11.4 Fine-Tuning & LoRA Adaptation

While pre-trained foundation models are powerful, adapting them to specific tasks or domains can significantly improve performance. Fine-tuning is the process of updating a model's weights on a new dataset. However, full fine-tuning is computationally expensive. This has led to the development of Parameter-Efficient Fine-Tuning (PEFT) methods, with Low-Rank Adaptation (LoRA) being one of the most popular.

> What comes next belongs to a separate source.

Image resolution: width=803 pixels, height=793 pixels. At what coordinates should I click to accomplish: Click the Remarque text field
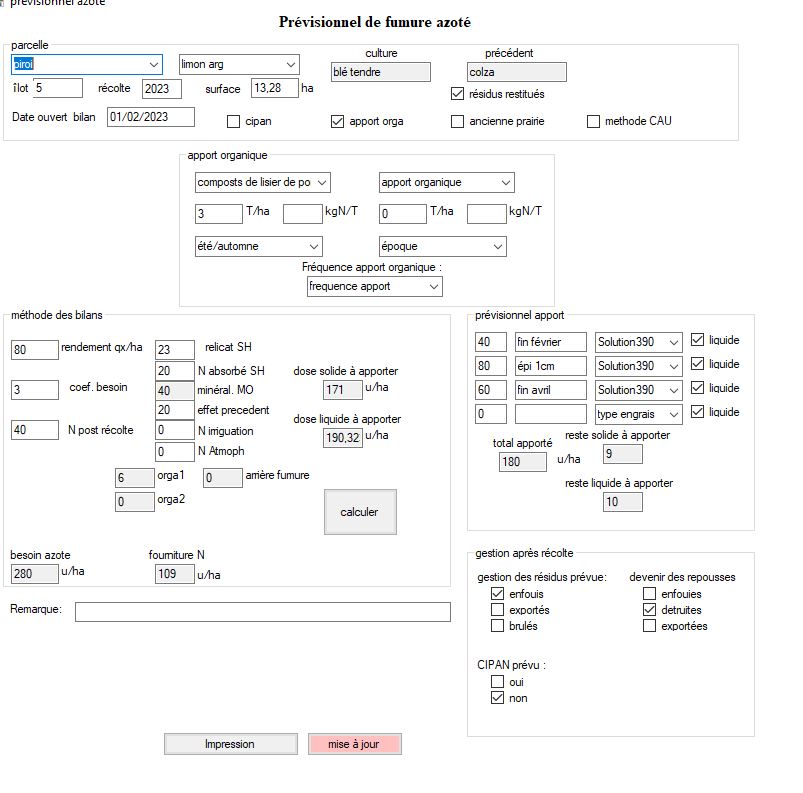[262, 612]
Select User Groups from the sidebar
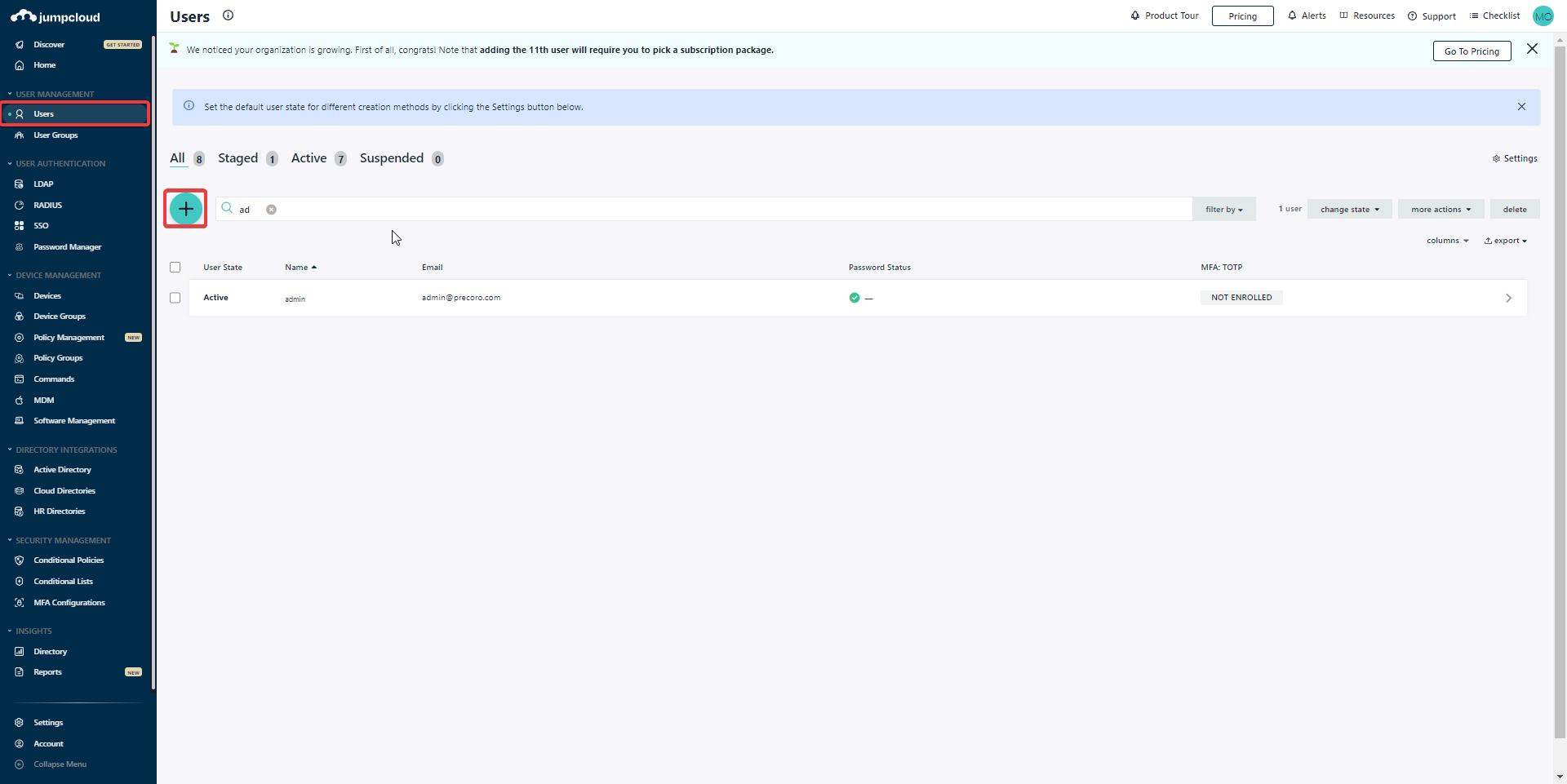Screen dimensions: 1567x784 coord(56,135)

Interactive LoRA Visualization

The diagram below illustrates the difference between full fine-tuning and LoRA. Use the button to toggle between the two modes.

LoRA Mode

In LoRA, the original model weights (blue) are frozen. Small, trainable "adapter" layers (orange) are injected into the model. Only these adapters are updated during training, representing a tiny fraction of the total parameters. This drastically reduces memory requirements and training time.

Full Fine-Tuning Mode

In full fine-tuning, all the weights of the pre-trained model are updated during training. This is highly effective but requires significant computational resources and memory, making it impractical for very large models.

How LoRA Works

LoRA is based on the observation that the change in weights during fine-tuning often has a low "intrinsic rank." Instead of updating the full weight matrix W, LoRA approximates the update ΔW with two smaller, low-rank matrices: ΔW ≈ BA.

  • Frozen Weights: The original pre-trained model weights are kept frozen and are not updated during training.
  • Adapter Layers: Small, trainable matrices (A and B) are added alongside the original weight matrices. The number of trainable parameters in A and B is far less than in the original matrix W.
  • Efficiency: Since only the adapter layers are trained, the memory footprint is much smaller, and training is faster. Multiple sets of adapters can be trained for different tasks and swapped out as needed without storing multiple copies of the full model.